While Teton County has far more registered Republicans than Democrats 6,246 to 2,692 the figures show 50 percent of the individual donations raised there went to Democrats and 49 percent to Republicans.
''I would say that when I first came here it was predominantly Republican, probably almost 100 percent,'' said Jackie Montgomery, Teton County's Re-publican chair, who moved there from New York about 27 years ago.
Both parties routinely hold high-dollar fund-raisers in Jackson Hole, the spectacularly scenic valley that cradles Jackson and extends north into Grand Teton National Park.
In August, Cheney headlined a fund-raiser at a Jackson Hole ranch for several Senate candidates. Montgomery did not know how much was raised.

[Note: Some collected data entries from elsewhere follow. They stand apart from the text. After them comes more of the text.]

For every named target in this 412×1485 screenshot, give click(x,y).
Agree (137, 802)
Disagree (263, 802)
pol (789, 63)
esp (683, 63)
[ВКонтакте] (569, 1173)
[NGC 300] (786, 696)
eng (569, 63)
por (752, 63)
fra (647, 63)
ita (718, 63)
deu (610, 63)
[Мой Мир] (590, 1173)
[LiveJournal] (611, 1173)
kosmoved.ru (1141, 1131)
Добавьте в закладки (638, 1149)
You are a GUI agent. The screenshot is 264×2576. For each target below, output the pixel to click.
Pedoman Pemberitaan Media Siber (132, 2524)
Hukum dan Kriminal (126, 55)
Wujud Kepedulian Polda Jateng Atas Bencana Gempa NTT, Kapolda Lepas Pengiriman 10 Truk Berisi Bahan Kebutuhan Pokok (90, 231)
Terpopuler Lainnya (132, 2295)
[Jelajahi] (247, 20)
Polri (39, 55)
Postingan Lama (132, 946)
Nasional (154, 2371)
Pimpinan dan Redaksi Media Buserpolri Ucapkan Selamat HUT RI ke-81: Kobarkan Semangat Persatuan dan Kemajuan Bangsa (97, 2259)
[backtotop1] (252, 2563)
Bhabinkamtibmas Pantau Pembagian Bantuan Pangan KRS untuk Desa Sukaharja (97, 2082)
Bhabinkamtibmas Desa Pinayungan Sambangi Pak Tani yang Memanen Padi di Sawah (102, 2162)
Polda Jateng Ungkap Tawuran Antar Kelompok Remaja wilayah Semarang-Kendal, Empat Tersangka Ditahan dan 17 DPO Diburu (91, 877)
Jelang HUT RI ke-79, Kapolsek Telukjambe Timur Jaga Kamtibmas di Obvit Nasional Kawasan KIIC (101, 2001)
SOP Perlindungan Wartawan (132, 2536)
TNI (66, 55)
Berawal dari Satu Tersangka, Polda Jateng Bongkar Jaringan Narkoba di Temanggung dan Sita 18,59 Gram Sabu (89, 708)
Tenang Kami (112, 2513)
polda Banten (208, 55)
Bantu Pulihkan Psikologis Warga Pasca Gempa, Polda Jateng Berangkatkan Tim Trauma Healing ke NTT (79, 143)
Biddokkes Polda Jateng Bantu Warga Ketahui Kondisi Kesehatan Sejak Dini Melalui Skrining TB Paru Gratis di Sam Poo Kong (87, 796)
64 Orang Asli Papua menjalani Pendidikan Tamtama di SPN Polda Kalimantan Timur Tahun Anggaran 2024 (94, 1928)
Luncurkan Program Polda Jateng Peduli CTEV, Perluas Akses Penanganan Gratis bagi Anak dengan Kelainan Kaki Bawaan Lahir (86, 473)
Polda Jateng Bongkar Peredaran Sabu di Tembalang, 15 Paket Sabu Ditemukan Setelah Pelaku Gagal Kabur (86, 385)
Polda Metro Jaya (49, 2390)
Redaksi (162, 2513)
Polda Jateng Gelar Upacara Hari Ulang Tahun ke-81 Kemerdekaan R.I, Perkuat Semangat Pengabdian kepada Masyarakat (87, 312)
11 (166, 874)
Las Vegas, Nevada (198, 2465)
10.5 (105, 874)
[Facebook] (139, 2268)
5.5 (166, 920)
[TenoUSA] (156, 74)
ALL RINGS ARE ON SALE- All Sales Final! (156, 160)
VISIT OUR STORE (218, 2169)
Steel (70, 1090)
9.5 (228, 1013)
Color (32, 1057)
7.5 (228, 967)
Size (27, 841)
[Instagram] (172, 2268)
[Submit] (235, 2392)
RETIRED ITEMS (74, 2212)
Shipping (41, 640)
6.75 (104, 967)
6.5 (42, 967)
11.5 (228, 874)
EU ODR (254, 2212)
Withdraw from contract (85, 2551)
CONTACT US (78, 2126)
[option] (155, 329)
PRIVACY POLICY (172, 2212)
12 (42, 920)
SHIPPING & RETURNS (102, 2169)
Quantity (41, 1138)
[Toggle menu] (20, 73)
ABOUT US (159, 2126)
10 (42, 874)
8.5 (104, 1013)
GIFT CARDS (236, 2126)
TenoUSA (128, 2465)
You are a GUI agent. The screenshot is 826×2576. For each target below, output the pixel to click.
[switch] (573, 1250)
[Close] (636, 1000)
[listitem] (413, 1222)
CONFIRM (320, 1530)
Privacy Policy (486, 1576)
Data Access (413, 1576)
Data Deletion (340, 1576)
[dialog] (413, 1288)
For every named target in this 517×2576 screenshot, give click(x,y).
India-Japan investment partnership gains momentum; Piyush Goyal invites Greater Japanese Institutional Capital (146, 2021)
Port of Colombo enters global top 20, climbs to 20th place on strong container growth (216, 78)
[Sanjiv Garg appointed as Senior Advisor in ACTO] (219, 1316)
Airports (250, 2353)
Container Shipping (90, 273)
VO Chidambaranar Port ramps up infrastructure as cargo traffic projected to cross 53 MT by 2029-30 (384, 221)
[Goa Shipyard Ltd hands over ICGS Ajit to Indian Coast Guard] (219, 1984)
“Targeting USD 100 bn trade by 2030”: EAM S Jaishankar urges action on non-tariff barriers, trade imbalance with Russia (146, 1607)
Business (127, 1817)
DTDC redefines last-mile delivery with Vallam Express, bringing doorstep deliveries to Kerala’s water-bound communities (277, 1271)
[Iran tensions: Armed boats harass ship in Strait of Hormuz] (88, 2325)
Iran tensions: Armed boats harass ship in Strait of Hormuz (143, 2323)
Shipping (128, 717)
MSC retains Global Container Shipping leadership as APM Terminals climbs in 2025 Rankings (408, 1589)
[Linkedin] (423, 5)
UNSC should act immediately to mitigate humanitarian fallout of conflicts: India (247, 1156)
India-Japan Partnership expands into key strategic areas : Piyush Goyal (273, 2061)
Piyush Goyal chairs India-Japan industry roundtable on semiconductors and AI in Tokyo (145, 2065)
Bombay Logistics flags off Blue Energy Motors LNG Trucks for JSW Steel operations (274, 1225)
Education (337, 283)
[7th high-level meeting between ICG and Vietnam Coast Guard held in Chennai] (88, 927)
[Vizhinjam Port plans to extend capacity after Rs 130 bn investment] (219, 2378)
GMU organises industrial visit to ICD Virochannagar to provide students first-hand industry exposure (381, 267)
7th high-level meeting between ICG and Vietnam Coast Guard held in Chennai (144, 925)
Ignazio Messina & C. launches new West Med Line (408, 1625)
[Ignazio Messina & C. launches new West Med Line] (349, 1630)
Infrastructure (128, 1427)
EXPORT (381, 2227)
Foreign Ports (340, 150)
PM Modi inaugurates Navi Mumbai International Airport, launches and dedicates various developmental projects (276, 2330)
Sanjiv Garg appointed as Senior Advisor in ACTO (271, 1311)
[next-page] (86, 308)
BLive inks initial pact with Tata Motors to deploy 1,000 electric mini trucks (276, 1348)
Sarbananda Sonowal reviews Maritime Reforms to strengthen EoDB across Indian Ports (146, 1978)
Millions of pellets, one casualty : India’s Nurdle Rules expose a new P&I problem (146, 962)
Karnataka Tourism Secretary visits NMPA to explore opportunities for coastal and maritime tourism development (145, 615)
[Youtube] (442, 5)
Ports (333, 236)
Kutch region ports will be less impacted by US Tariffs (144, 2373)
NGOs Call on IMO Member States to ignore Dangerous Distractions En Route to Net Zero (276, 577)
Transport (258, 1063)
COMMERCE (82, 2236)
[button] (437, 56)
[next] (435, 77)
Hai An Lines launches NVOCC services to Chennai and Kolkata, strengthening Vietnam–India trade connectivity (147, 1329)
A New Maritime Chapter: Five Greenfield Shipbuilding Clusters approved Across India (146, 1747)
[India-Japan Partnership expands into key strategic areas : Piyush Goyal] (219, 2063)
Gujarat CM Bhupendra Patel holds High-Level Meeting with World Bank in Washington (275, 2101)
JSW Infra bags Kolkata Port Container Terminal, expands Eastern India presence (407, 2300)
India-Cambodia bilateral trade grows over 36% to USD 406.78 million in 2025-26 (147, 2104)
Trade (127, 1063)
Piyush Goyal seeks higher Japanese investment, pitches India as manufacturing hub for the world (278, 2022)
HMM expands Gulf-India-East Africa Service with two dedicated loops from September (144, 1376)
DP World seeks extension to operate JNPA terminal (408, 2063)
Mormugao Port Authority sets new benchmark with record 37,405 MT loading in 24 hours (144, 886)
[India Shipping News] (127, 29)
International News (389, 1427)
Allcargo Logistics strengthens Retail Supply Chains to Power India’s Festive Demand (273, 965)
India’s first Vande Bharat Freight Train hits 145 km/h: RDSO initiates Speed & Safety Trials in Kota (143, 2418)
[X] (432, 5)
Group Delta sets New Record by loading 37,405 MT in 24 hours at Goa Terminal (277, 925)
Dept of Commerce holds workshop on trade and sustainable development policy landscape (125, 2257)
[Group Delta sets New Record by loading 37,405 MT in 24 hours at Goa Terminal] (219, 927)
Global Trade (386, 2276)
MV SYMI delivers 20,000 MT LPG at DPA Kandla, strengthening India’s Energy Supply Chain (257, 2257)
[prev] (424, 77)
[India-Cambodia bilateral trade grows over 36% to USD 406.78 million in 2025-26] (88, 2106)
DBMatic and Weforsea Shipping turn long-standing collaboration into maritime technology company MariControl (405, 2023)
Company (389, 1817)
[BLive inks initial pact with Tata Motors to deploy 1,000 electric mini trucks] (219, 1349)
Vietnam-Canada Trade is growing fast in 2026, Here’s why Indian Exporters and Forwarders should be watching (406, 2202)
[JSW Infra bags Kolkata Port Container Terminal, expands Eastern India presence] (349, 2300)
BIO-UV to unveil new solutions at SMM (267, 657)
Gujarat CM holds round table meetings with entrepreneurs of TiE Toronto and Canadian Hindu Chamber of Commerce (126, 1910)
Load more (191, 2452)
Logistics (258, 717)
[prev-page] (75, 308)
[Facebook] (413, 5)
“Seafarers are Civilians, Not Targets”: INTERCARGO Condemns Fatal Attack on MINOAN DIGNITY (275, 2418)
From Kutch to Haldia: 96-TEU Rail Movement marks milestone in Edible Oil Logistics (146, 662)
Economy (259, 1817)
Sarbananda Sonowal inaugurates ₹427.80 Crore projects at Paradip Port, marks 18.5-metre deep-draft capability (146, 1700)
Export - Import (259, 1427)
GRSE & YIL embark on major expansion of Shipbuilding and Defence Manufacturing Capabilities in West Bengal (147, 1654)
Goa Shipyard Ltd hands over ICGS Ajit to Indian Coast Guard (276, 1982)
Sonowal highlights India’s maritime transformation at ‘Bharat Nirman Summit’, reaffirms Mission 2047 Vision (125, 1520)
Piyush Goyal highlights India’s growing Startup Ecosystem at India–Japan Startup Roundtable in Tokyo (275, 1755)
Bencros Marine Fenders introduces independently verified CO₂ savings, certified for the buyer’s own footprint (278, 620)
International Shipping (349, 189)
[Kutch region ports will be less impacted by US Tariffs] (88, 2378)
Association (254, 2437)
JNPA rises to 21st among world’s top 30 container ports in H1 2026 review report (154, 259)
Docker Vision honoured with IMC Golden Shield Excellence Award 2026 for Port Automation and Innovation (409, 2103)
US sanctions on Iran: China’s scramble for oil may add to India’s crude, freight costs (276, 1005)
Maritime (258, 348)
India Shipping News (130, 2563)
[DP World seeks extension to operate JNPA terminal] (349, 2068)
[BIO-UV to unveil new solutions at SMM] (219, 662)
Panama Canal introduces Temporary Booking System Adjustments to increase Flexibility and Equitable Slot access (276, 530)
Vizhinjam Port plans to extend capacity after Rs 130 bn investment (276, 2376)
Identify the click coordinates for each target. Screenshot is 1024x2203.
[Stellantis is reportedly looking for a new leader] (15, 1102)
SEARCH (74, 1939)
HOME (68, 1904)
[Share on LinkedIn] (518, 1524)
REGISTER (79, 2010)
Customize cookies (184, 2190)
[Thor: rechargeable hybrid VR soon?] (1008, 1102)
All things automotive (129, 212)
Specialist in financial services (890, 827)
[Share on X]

In June, Democrats raised $450,000 for the Kerry campaign at a $1,000-and-up event at a private home, while the Clintons and Sen. Max Baucus, D-Mont., have stopped through to raise money in years past, according to Gierau.
Despite all the money that comes out of Teton County, Wyoming has just three electoral votes and gets little attention from national candidates besides Cheney. Bush and Cheney stopped through Wyoming in 2000, but neither ticket has publicly campaigned in Wyoming this election season.